What the task requires: Look through the entries below. Report each line that has the word "agent" in it.
════════════════════
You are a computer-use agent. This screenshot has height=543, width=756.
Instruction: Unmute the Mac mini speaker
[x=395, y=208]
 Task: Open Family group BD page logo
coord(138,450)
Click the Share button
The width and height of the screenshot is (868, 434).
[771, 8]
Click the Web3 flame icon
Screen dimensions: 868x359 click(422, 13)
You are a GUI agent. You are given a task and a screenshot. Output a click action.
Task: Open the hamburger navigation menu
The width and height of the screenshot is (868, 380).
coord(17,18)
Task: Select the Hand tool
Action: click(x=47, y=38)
════════════════════
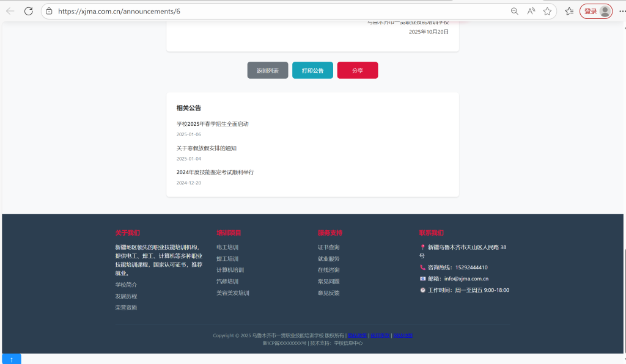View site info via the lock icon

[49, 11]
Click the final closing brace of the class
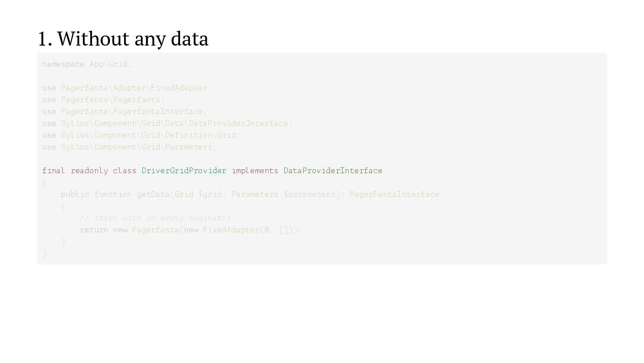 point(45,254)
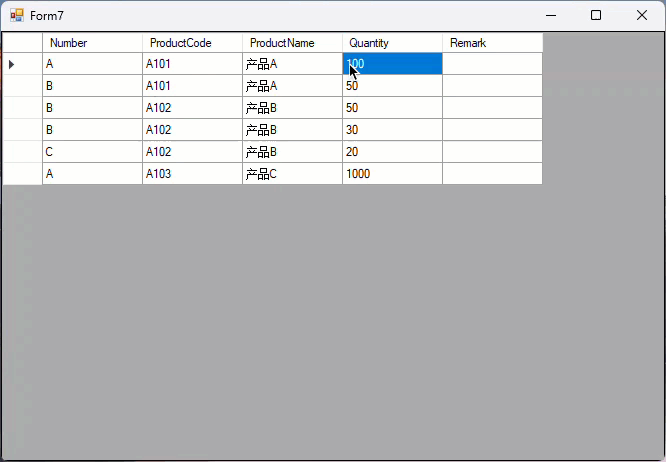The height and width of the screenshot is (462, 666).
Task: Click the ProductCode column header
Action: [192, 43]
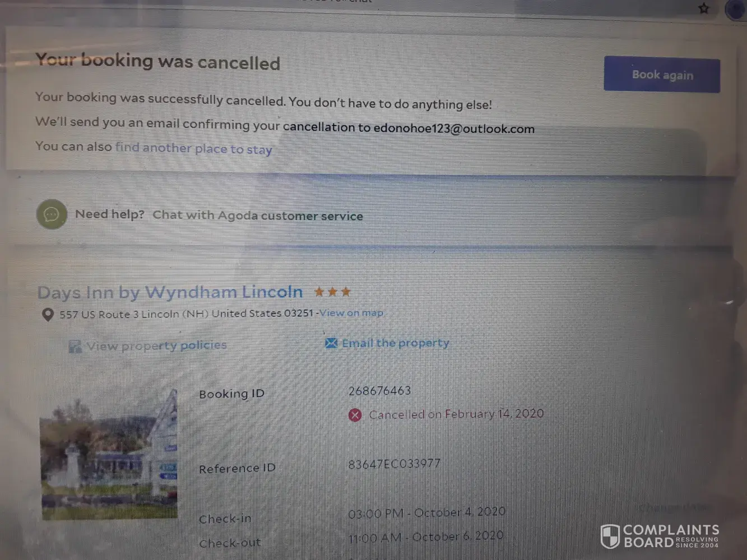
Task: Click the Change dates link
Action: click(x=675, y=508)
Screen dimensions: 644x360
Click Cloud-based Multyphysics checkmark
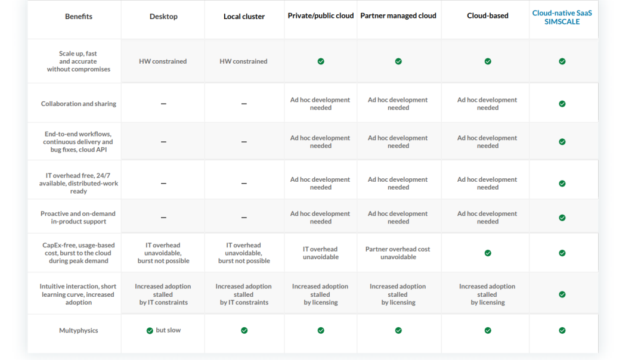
════════════════════
Your response:
You are a computer-use agent. This screenshot has height=543, width=756.
You are a GUI agent. You are given a task and a screenshot. Output a click action.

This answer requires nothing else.